Hello,
This is one of those situations where I get new and different information from the client every time I ask a questions... I am confident he's not lying, but he hasn't given me the whole story, or maybe I just haven't asked the right questions.
Client acquired his personal residence in 2007 for $825k and has taken cashout refi's several times since then. With his most recent refi (late 2017, about $1.2m) he told me that about $400k of the proceeds went into his investment account for stock purchases.
We went back and forth a few times discussing how much he could claim as home mortgage interest and how much he could (or couldn't) claim as investment interest (... some of you might recall my post from a few weeks ago on this issue: excess mortgage interest taken as investment interest?)

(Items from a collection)
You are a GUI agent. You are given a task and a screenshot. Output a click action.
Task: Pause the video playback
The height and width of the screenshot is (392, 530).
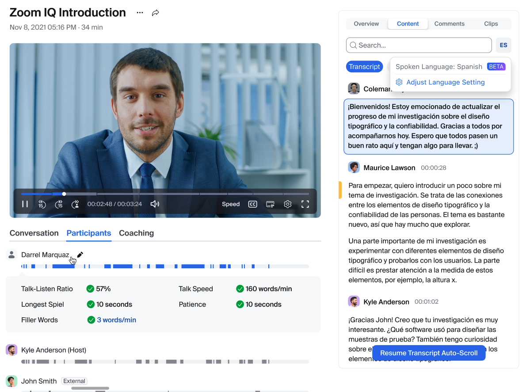(x=25, y=204)
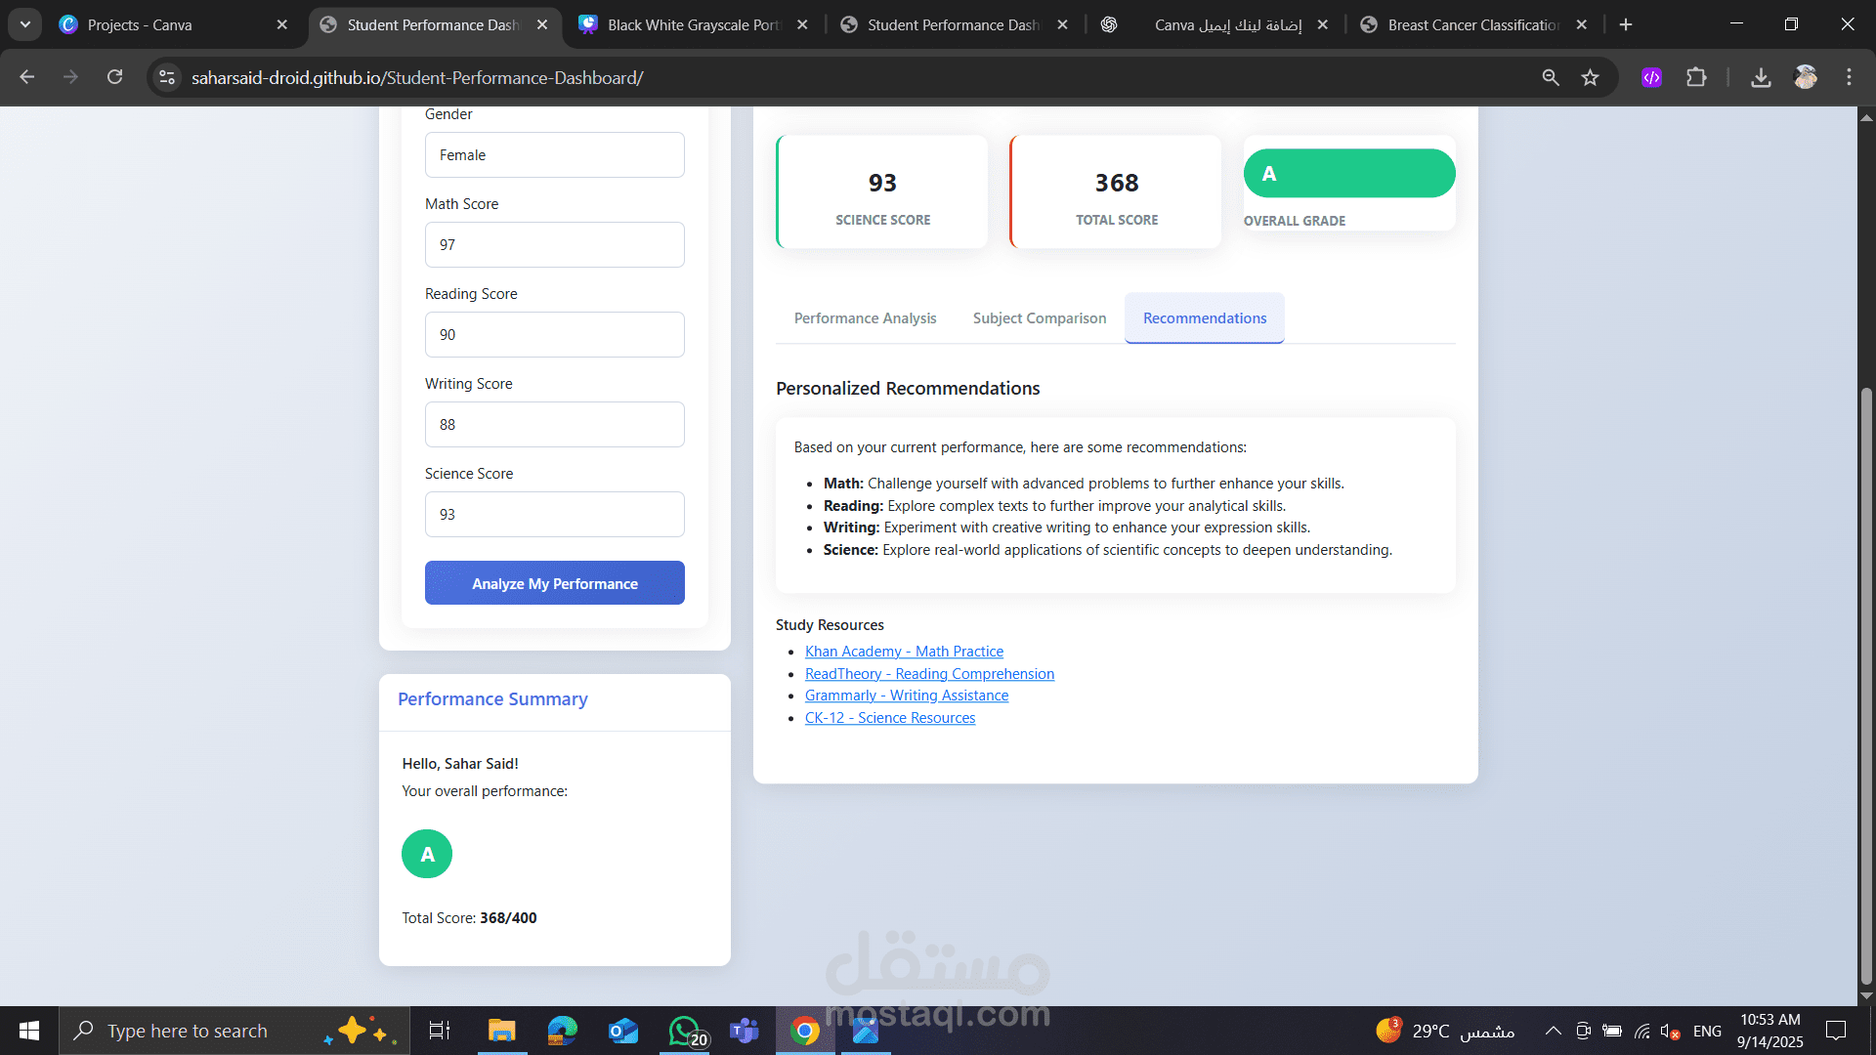Open the Gender dropdown showing Female
The width and height of the screenshot is (1876, 1055).
(554, 155)
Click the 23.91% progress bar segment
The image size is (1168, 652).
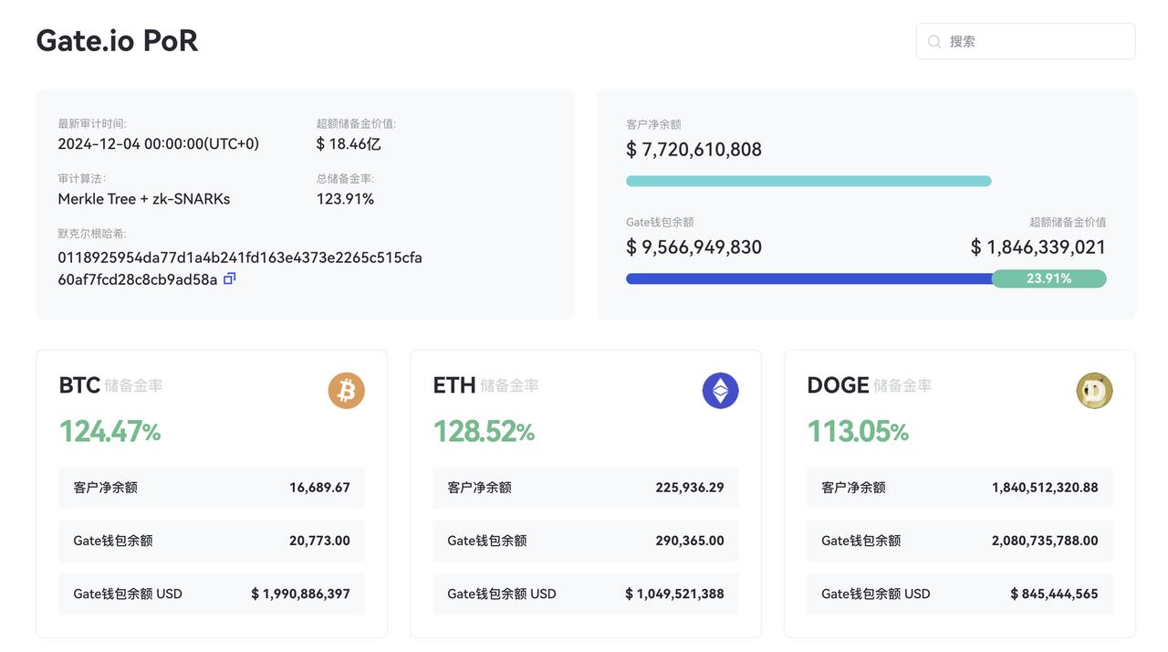(x=1049, y=279)

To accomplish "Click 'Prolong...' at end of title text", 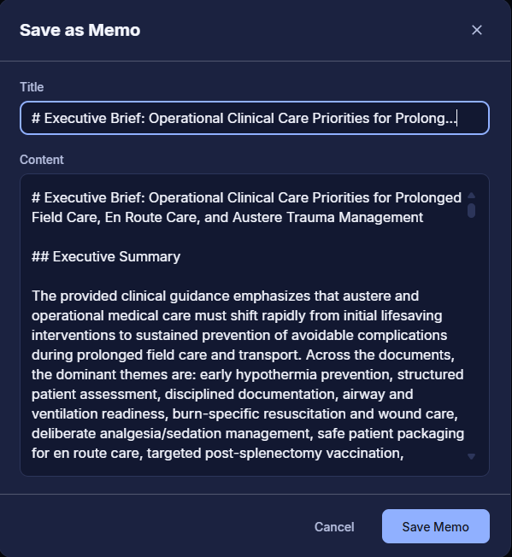I will 426,118.
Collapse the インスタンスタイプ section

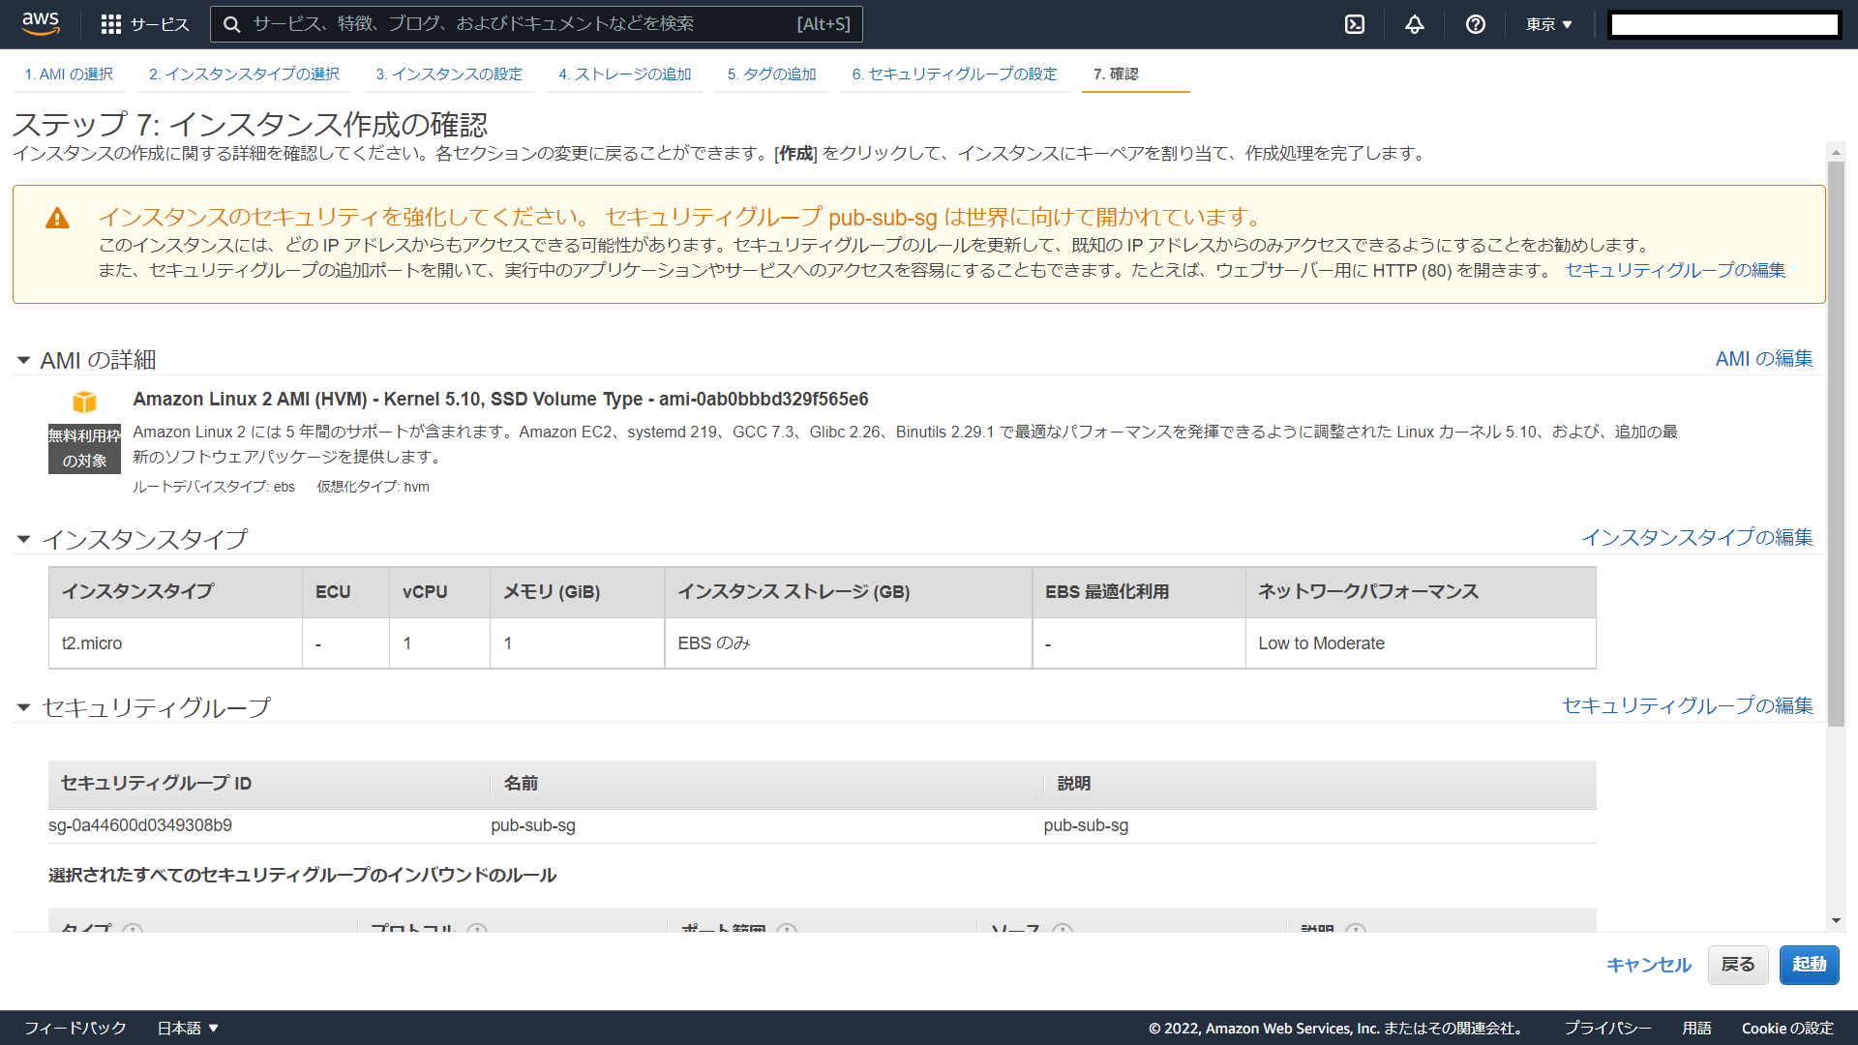pos(23,539)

### Aim 1
Can you reproduce the mortgage interest post word for word, starting at "We went back" and ending at "as investment interest?)"?
### Aim 2
Can you write the next part of the mortgage interest post, picking up right after its final sentence?

### Task output 1
We went back and forth a few times discussing how much he could claim as home mortgage interest and how much he could (or couldn't) claim as investment interest (... some of you might recall my post from a few weeks ago on this issue: excess mortgage interest taken as investment interest?)

### Task output 2
Now client tells me that starting in 2016 he demolished and then rebuilt this personal residence. Between 2016 and 2020 he paid the architect and contractor $1.2M for the rebuild
So now I'm confused... I see two issues:
1- can we associate the $1.2M rebuild with the debt reported on this 1098 since the property securing the loan was the one that was rebuilt? Or do we have to acknowledge that if we traced the proceeds they would go towards stock market investments, not the home rebuild. This presumes the cash for the rebuild came from some other "pot of money"
2- if we can associate the rebuild with the debt, can we claim the $1M + $100k as home mortgage interest since the loan originated before 2018? Or, since some of the money was paid to the architect and contractor after 1/1/2018 are we constrained to some extent by the post-2017 limits?
Any thoughts?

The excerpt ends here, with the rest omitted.